DBMS

Business Intelligence

 

 

Business intelligence (BI) is a set of theories, methodologies, processes, architectures, and technologies that transform raw data into meaningful and useful information for business purposes. BI can handle large amounts of information to help identify and develop new opportunities. Making use of new opportunities and implementing an effective strategy can provide a competitive market advantage and long-term stability.

BI technologies provide historical, current and predictive views of business operations. Common functions of business intelligence technologies are reporting, online analytical processing, analytics, data mining, process mining, complex event processing, business performance management, benchmarking, text mining, predictive analytics and prescriptive analytics.

Though the term business intelligence is sometimes a synonym for competitive intelligence (because they both support decision making), BI uses technologies, processes, and applications to analyze mostly internal, structured data and business processes while competitive intelligence gathers, analyzes and disseminates information with a topical focus on company competitors. If understood broadly, business intelligence can include the subset of competitive intelligence.

History

In a 1958 article, IBM researcher Hans Peter Luhn used the term business intelligence. He defined intelligence as: "the ability to apprehend the interrelationships of presented facts in such a way as to guide action towards a desired goal.

Business intelligence as it is understood today is said to have evolved from the decision support systems that began in the 1960s and developed throughout the mid-1980s. DSS originated in the computer-aided models created to assist with decision making and planning. From DSS, data warehouses, Executive Information Systems, OLAP and business intelligence came into focus beginning in the late 80s.

In 1989, Howard Dresner (later a Gartner Group analyst) proposed "business intelligence" as an umbrella term to describe "concepts and methods to improve business decision making by using fact-based support systems." It was not until the late 1990s that this usage was widespread.

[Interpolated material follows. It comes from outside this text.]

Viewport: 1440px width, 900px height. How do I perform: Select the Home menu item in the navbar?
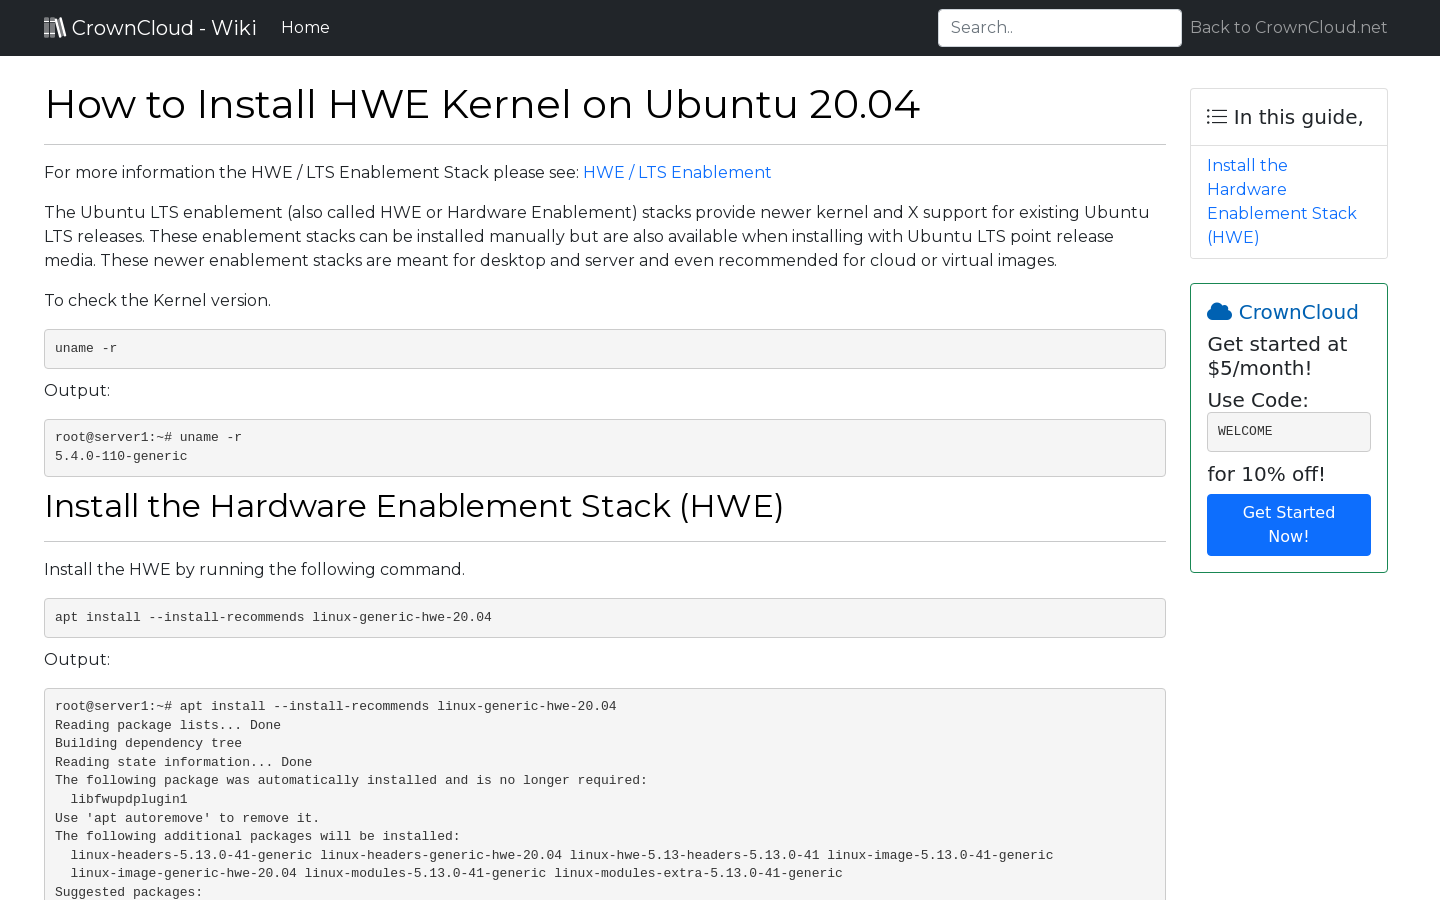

Business intelligence and data warehousing

Often BI applications use data gathered from a data warehouse or a data mart. A data warehouse is a copy of transactional data that facilitates decision support. However, not all data warehouses are used for business intelligence, nor do all business intelligence applications require a data warehouse.

To distinguish between the concepts of business intelligence and data warehouses, Forrester Research often defines business intelligence in one of two ways:

Using a broad definition: "Business Intelligence is a set of methodologies, processes, architectures, and technologies that transform raw data into meaningful and useful information used to enable more effective strategic, tactical, and operational insights and decision-making. When using this definition, business intelligence also includes technologies such as data integration, data quality, data warehousing, master data management, text and content analytics, and many others that the market sometimes lumps into the Information Management segment. Therefore, Forrester refers to data preparation and data usage as two separate, but closely linked segments of the business intelligence architectural stack.

Forrester defines the latter, narrower business intelligence market as, "...referring to just the top layers of the BI architectural stack such as reporting, analytics and dashboards."

Business intelligence and business analytics

Thomas Davenport argues that business intelligence should be divided into querying, reporting, OLAP, an "alerts" tool, and business analytics. In this definition, business analytics is the subset of BI based on statistics, prediction, and optimization.

Applications in an enterprise

Business intelligence can be applied to the following business purposes, in order to drive business value.

  1. Measurement – program that creates a hierarchy of performance metrics (see also Metrics Reference Model) and benchmarking that informs business leaders about progress towards business goals (business process management).
  2. Analytics – program that builds quantitative processes for a business to arrive at optimal decisions and to perform business knowledge discovery. Frequently involves: data mining, process mining, statistical analysis, predictive analytics, predictive modeling, business process modeling, complex event processing and prescriptive analytics.
  3. Reporting/enterprise reporting – program that builds infrastructure for strategic reporting to serve the strategic management of a business, not operational reporting. Frequently involves data visualization, executive information system and OLAP.
  4. Collaboration/collaboration platform – program that gets different areas (both inside and outside the business) to work together through data sharing and electronic data interchange.
  5. Knowledge management – program to make the company data driven through strategies and practices to identify, create, represent, distribute, and enable adoption of insights and experiences that are true business knowledge. Knowledge management leads to learning management and regulatory compliance.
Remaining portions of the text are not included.